破壊 徹底的な破壊 「スクラップ・アンド・ビルド」 羽田圭介 2015

2021-11-16 スクラップ・アンド・ビルド 羽田圭介 2015 文藝春秋

肉体。関係性。破壊。徹底的な破壊。生の実感。

スクラップ・アンド・ビルド (文春文庫)

読むモチベーション

  • 第153回芥川賞受賞作
  • Youtubeで羽田圭介チャンネル*1を視聴したことがある

感想

表紙を見てスレッジハンマーで夜な夜なダムを破壊する話なのだろうと想像を膨らませていた。実際読んでみると社会問題、家族関係、それと破壊、再構築のための破壊を描いた話なのだとわかった。

窒息するような日常。目を背けたくなるような生々しさ。気分が沈んだ。
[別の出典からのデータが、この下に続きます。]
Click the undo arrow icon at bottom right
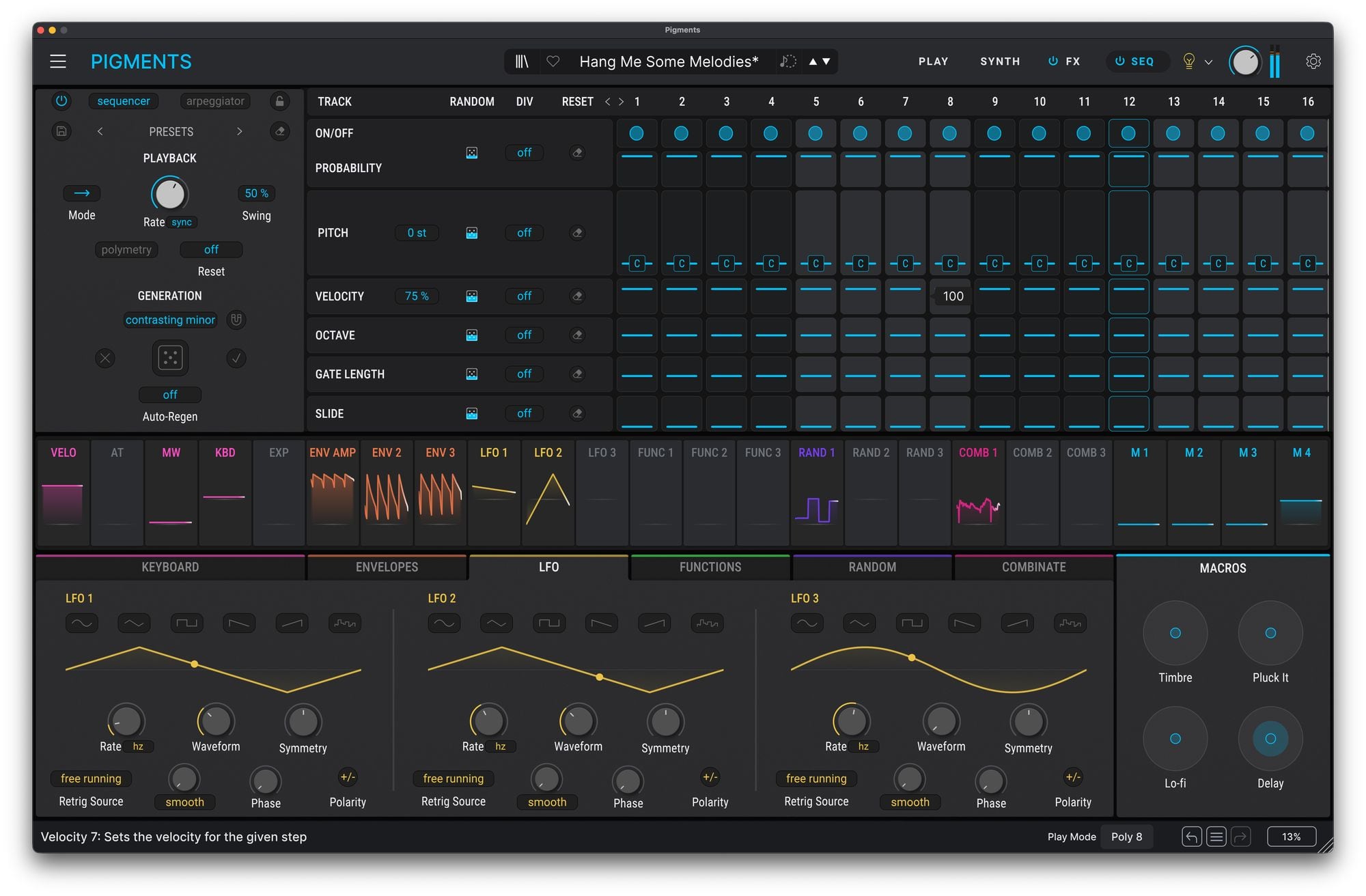This screenshot has width=1366, height=896. tap(1190, 836)
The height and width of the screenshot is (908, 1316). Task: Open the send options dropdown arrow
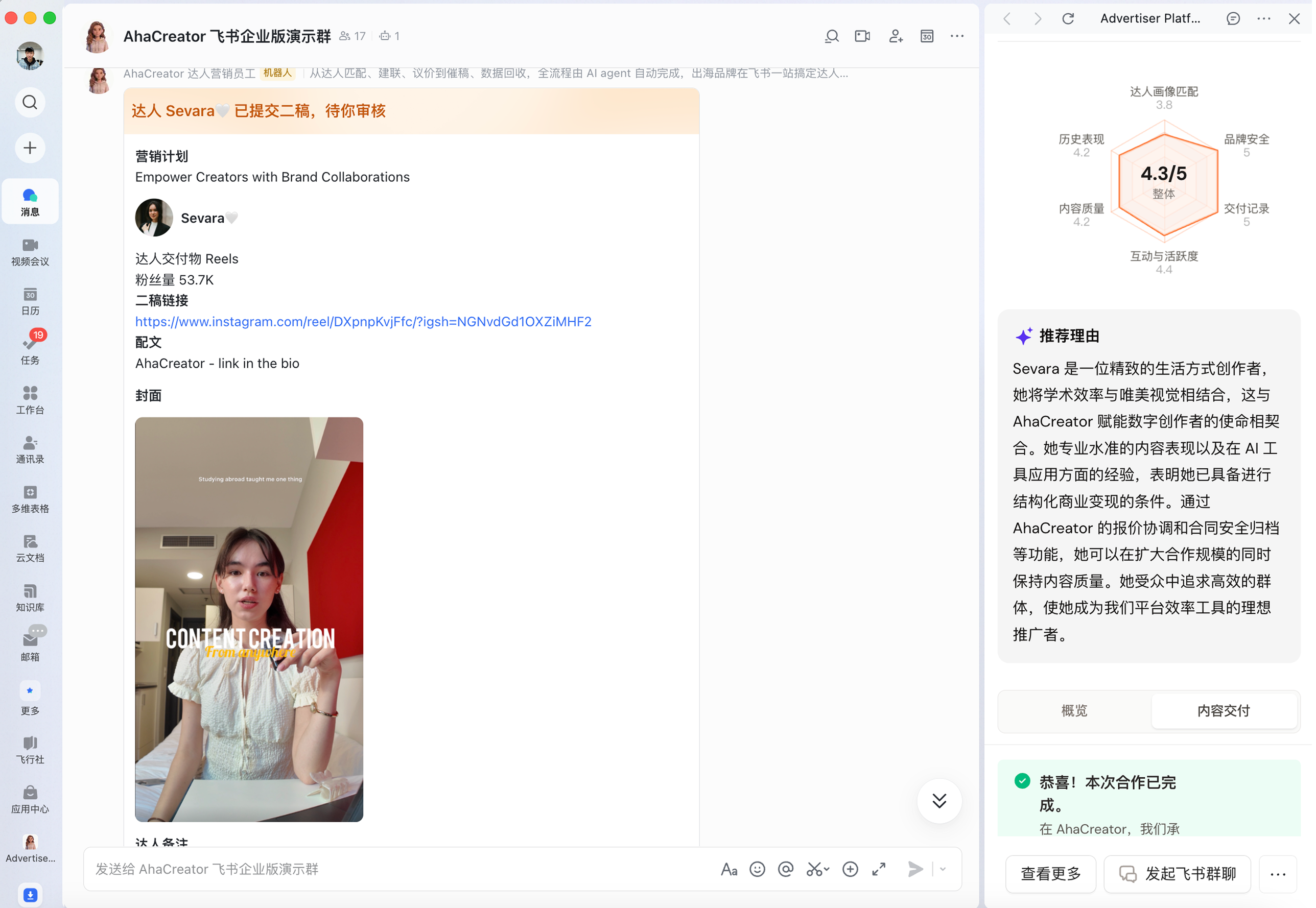[x=943, y=869]
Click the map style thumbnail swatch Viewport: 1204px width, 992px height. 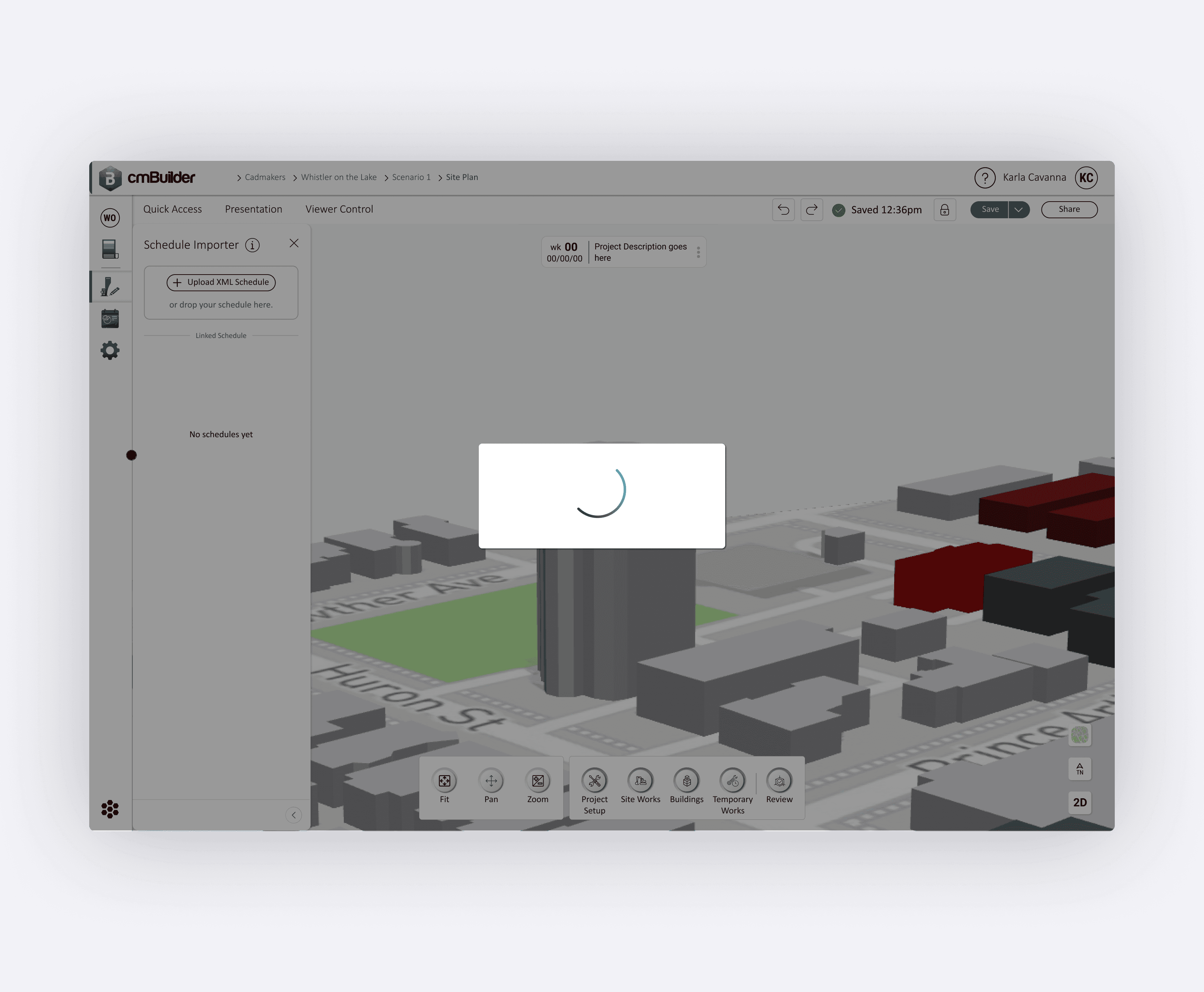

陰鬱な話だなぁと。でも、あれ、主人公が破壊的思想を持ち始めた。自己破壊*2。徹底的な追い込み。あれ。

スクラップ・アンド・ビルド。主人公のやりたいことがわかってくると面白くなった。再構成(ビルド)を感じさせる場面には不思議な爽やかさがあり、読み終わったあとにモヤモヤすることはなかった。建設的な破壊が描かれていた。印象に残った。